TASK DETAILS
Print the records below exactly, omitting all pictures.

[Stored data entries]

——————

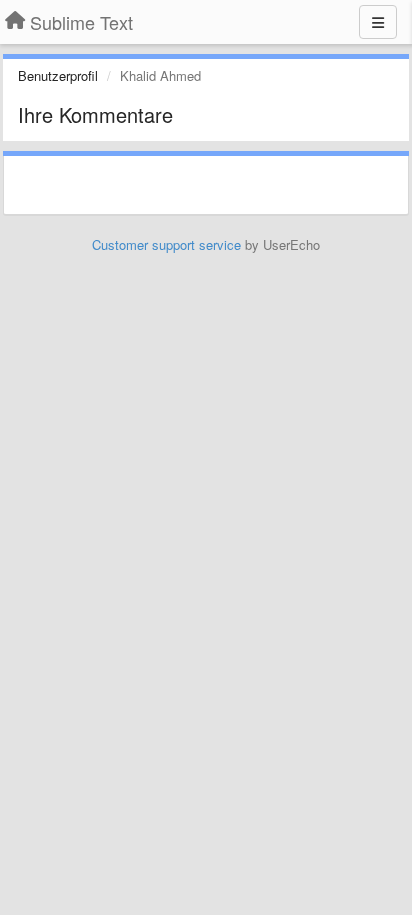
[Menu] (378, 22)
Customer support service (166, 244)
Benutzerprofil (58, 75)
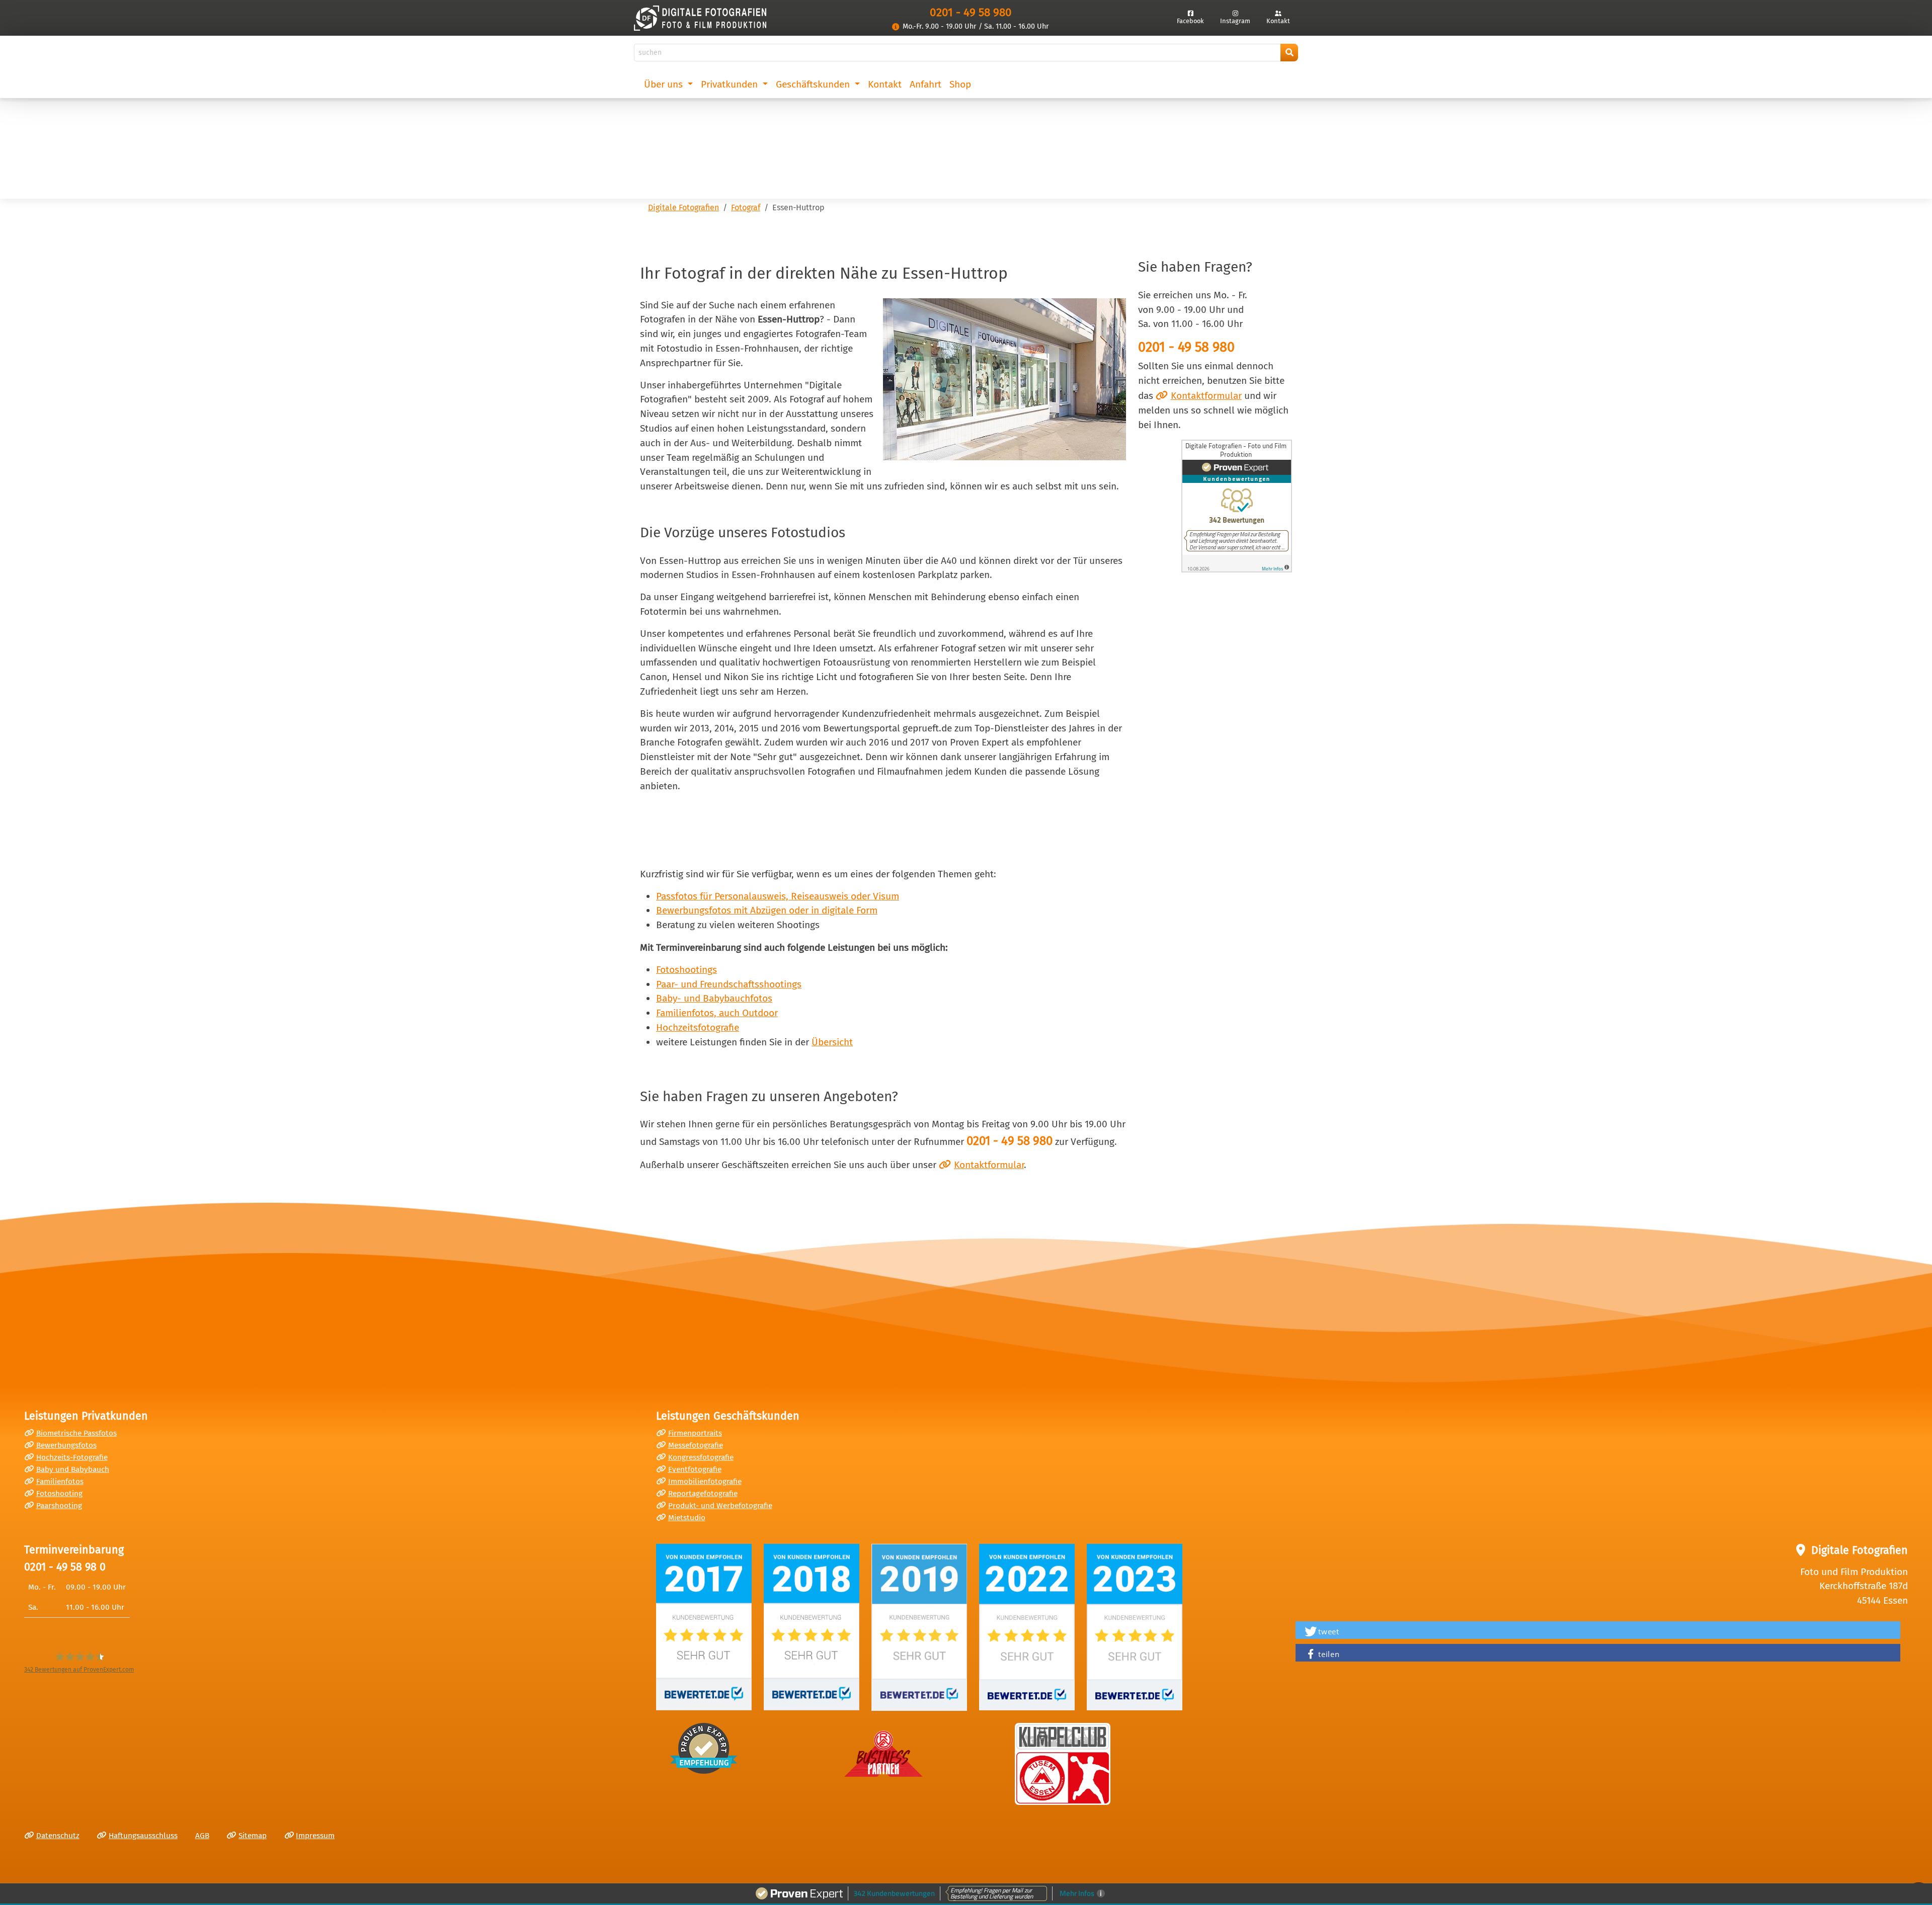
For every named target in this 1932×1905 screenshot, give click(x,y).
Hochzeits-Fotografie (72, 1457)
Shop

——————

TASK RESPONSE
[Menu] (378, 22)
Customer support service (166, 244)
Benutzerprofil (58, 75)
For every named target in this 1932×1905 screenshot, give click(x,y).
Hochzeits-Fotografie (72, 1457)
Shop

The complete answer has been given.